Table 1 summarizes the main variables in our dataset. We investigate the ex-post examined reporting frequency from each GP to various LPs per year and the RVPI as a percentage of TVPI reported as dependent variables. The explanatory variables include the PE valuation variables DPI, RVPI, the GDP growth rate for each country’s economic development, the MSCI returns for each country’s stock market conditions, legality index, Hofstede’s long-term orientation variable as a cultural dimension, as well as a variety of control variables to capture LP and GP characteristics.
Our first primary variable of interest is reporting frequency, which is calculated as the actual ex-post examined reporting times from a GP to different LPs. Note that it is common for fund managers to exhibit some differences in their reporting behaviors, because reporting frequency and quality depend on each LP’s requirements. For example, if a GP has three LPs, it may be providing an annual performance report to LP #1, a quarterly performance report to LP #2, and a monthly performance report to LP #3.Footnote 3
From our data, we can empirically investigate such behavior across PE funds in different countries and over our sample period. This provides us with a unique opportunity to explore all the possible reasons behind. For example, in addition to the different contract terms between GPs and LPs, there may also be other governance or monitoring reasons. Moreover, the PitchBook database provides detailed information on testing international differences across countries and over time, which can further explain the reasons behind such reporting behavior.
We examine the data in a panel setting across countries and years. Our first step is to present some of the highlighted details from our PitchBook data and provide preliminary means difference test results. We divide our entire sample by LP types (for a total of 491, which includes 9 endowments, 163 pension funds, 296 insurance companies, 10 funds of funds, 2 sovereign funds, and 11 "other" LPs which the data classify simply as "other"). Our sample thus covers a wide range of LPs and provides an interesting opportunity to explore PE fund characteristics across different LP types. The LPs in our sample began investing in the PE sector from 1976; the latest began in 1999. In later sections, we will discuss the relatively superior performances by endowments. But here we just provide additional evidence to support the early-mover advantages documented by Lerner et al. (2007), because, in our sample, endowments were among the first to begin investing in PE.

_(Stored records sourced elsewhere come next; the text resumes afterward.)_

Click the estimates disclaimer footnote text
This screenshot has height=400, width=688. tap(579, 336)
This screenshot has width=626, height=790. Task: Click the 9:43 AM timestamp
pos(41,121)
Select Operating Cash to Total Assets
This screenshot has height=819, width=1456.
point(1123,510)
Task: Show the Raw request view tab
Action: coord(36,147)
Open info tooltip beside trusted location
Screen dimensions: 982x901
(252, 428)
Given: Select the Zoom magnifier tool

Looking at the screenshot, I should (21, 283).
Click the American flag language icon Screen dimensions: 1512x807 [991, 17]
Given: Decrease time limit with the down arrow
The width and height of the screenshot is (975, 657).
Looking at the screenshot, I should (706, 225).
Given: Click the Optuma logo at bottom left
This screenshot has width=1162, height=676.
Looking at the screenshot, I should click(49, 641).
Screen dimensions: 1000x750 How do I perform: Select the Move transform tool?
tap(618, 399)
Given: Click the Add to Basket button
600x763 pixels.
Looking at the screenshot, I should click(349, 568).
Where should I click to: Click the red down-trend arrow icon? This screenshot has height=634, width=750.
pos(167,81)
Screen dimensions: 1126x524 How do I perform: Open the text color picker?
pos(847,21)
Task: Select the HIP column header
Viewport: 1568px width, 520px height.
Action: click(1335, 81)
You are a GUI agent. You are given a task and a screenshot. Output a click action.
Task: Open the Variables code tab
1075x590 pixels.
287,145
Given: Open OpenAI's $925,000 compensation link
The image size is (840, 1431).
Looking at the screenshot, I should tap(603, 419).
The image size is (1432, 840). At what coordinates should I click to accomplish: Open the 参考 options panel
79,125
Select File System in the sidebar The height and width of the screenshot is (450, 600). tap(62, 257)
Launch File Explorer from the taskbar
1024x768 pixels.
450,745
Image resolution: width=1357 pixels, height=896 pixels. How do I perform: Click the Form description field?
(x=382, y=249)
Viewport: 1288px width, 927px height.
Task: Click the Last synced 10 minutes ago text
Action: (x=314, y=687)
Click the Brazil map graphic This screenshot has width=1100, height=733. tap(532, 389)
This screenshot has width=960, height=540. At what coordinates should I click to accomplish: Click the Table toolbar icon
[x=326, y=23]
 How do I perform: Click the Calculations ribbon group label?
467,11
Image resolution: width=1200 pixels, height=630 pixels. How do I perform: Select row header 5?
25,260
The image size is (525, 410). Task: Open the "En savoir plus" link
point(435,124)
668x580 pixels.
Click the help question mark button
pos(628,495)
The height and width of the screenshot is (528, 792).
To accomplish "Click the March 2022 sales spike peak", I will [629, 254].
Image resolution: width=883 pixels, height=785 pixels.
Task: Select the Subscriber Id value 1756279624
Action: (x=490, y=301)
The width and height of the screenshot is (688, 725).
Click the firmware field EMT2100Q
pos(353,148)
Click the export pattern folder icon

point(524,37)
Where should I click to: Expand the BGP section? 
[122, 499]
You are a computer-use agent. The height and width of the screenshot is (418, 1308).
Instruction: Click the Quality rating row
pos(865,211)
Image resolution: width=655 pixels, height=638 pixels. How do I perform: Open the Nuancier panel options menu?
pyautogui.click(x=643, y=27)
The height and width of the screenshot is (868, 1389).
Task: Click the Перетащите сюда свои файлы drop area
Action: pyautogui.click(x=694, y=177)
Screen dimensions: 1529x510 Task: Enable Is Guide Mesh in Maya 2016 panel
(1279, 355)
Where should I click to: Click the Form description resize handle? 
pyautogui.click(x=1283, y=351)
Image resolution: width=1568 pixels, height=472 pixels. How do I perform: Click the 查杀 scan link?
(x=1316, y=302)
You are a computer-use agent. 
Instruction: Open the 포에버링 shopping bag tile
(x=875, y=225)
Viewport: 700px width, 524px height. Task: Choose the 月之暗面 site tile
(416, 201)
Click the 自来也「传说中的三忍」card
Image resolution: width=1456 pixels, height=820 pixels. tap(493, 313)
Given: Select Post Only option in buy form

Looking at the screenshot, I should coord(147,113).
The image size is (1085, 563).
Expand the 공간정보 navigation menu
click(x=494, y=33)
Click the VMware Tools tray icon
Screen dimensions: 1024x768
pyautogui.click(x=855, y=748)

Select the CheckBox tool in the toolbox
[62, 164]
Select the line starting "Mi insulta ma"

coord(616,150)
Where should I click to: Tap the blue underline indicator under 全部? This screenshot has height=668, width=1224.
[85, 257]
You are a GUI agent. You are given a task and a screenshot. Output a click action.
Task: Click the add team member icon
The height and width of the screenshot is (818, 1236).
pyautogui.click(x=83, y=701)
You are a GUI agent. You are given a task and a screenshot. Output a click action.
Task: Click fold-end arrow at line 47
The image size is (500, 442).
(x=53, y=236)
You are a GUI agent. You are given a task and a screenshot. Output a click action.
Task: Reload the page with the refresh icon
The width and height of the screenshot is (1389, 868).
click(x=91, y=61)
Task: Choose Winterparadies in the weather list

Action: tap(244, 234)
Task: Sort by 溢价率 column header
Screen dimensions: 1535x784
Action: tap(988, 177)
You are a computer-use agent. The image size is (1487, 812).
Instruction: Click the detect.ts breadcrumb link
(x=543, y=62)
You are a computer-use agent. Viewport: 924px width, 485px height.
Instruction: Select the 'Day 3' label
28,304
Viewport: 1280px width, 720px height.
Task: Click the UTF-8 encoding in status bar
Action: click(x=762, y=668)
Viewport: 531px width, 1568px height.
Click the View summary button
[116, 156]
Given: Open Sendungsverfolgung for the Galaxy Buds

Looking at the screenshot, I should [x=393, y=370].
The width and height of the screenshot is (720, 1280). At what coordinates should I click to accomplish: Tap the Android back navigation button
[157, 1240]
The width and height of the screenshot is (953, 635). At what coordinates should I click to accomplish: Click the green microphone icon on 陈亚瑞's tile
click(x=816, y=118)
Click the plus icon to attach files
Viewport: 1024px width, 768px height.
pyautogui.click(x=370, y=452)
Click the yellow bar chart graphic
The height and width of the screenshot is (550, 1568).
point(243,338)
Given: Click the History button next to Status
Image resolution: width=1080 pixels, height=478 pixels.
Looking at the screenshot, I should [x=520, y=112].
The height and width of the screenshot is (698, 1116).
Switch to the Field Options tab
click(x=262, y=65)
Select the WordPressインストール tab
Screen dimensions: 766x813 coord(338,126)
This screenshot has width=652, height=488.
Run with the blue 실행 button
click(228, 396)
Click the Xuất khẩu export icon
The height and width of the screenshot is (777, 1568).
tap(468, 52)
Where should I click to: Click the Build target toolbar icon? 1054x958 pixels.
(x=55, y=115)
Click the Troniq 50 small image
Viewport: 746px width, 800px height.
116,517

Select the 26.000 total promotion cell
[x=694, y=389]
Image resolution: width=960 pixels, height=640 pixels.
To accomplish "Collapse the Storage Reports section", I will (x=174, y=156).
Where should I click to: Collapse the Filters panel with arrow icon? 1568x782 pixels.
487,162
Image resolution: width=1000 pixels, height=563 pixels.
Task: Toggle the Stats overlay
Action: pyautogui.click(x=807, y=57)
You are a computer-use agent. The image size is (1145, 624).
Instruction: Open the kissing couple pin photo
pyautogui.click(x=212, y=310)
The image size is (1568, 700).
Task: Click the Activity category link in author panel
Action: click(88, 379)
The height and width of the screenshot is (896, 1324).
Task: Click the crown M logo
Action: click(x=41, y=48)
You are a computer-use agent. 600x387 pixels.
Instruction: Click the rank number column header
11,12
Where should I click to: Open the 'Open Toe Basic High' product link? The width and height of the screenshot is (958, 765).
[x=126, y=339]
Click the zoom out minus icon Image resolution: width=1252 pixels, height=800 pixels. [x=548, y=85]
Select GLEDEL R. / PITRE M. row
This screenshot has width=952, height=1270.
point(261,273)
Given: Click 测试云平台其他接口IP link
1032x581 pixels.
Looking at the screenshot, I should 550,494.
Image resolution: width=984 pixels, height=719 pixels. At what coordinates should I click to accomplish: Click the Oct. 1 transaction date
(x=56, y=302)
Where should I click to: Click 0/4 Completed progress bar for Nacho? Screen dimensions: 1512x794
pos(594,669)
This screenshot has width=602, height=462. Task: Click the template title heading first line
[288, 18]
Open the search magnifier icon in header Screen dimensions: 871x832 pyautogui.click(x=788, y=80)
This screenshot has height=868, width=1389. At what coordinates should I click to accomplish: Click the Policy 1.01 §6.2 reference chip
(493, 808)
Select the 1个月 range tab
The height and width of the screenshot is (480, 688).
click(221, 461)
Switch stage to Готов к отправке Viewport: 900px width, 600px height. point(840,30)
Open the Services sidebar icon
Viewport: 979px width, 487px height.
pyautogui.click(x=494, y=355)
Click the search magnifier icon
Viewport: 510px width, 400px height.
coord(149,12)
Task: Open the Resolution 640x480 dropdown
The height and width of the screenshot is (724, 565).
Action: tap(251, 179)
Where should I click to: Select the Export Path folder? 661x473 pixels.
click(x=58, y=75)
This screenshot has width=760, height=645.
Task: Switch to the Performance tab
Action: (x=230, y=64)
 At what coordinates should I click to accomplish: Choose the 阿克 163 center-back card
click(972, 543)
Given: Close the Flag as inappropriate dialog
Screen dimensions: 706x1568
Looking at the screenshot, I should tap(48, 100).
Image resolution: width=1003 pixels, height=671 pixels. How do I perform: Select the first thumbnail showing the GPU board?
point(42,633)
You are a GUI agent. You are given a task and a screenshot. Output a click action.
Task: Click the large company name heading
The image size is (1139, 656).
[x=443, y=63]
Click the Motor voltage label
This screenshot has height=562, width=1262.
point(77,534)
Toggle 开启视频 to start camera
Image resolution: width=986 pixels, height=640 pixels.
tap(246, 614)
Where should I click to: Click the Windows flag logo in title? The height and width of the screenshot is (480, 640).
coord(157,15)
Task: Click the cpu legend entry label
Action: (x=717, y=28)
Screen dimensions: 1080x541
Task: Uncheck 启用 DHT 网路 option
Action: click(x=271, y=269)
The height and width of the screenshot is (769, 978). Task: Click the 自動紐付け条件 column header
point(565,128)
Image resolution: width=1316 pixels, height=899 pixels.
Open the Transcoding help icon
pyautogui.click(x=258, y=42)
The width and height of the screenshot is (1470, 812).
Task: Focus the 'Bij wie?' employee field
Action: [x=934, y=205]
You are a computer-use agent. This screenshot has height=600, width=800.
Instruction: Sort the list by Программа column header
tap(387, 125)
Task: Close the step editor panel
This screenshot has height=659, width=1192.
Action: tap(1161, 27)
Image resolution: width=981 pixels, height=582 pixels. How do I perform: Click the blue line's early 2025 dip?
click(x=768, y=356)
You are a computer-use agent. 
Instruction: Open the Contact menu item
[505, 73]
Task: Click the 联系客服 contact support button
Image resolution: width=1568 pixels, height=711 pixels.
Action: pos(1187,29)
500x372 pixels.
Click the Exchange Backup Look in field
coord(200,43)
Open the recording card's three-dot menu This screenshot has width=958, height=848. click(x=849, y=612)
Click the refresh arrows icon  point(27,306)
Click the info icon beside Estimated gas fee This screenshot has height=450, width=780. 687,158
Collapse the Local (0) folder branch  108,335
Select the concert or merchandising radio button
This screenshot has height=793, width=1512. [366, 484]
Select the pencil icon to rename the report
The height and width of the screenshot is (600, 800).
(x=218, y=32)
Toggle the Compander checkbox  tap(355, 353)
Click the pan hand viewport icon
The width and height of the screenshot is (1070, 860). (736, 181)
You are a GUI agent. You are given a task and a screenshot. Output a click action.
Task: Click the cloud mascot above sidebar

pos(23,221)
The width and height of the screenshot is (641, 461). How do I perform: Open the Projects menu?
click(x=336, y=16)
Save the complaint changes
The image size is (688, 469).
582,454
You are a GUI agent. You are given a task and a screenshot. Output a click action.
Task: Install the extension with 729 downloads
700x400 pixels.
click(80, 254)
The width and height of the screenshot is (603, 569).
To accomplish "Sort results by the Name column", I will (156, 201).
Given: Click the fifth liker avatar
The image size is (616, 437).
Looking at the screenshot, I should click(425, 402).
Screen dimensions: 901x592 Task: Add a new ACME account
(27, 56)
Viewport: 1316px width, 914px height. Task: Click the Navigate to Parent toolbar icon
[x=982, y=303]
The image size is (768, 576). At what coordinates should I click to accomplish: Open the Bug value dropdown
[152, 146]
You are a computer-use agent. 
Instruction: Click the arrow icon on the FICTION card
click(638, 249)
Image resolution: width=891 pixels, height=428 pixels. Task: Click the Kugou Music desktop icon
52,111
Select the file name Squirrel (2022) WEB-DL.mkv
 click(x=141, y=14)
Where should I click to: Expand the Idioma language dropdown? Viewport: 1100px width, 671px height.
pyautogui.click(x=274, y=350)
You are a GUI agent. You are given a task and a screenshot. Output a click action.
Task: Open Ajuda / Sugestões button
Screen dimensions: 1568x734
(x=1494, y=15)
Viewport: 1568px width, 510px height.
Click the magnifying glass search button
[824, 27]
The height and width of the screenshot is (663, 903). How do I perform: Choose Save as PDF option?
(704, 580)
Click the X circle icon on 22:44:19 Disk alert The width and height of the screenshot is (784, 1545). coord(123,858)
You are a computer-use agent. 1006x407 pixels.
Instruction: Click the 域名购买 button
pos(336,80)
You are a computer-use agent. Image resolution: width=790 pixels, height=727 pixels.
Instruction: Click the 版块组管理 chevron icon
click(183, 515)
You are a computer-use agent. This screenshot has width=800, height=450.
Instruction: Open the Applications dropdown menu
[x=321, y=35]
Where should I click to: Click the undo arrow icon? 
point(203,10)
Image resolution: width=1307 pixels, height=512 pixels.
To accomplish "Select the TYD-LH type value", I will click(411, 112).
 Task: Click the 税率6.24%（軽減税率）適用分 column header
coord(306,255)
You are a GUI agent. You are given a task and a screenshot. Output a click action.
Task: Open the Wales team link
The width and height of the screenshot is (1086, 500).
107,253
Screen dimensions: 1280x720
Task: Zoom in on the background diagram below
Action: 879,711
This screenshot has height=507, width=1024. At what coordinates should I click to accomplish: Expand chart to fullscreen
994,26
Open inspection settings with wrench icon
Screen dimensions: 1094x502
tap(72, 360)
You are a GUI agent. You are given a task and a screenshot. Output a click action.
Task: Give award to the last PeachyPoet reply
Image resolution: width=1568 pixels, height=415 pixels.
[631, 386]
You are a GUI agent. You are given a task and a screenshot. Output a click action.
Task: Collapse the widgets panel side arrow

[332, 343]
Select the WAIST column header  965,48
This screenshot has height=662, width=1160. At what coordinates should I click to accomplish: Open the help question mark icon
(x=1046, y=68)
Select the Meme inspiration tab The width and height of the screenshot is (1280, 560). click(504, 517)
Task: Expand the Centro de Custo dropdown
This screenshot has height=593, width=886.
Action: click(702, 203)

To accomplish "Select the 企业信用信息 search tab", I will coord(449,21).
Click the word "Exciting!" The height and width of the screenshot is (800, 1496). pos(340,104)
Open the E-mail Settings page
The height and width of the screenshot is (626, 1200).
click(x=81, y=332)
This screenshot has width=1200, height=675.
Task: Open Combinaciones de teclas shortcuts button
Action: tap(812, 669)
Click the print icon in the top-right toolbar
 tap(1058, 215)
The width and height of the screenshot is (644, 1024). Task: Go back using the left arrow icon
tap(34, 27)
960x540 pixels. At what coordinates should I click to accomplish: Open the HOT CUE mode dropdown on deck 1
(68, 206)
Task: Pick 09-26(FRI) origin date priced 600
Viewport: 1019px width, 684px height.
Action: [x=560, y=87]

In panel A of Table 2, we find that, as compared with other LPs, endowments are relatively smaller with fewer total assets under management, but endowments almost always occupy the top two positions in terms of annual commitments, contributions, and distributions to their PE funds, which implies that they are among the most active players in the PE sector. The last column also confirms the activeness in the PE market of endowments with about 183 PE funds invested every year.
Panel B of Table 2 divides our sample by LP types and presents all the sample mean characteristics, including total number of funds invested, average fund size, four main performance measurements, reporting behavior, information asymmetry proxy, and the number of LPs associated with each fund per year. Public pension funds invest in the highest number of PE funds, followed by insurance companies and endowments. In the second column, we summarize average fund sizes, with all types of LPs investing significantly differently from each other where funds of funds are generally the largest, followed by insurance companies and public pension funds. And the last column shows that the number of LPs per PE fund for each year in our sample. It is somewhat puzzling that PE funds invested by insurance companies have an average of about nine LPs investing in them, which implies those funds are relatively popular. But we find that they exhibit rather poor performance over time, so the level of popularity is quite surprising.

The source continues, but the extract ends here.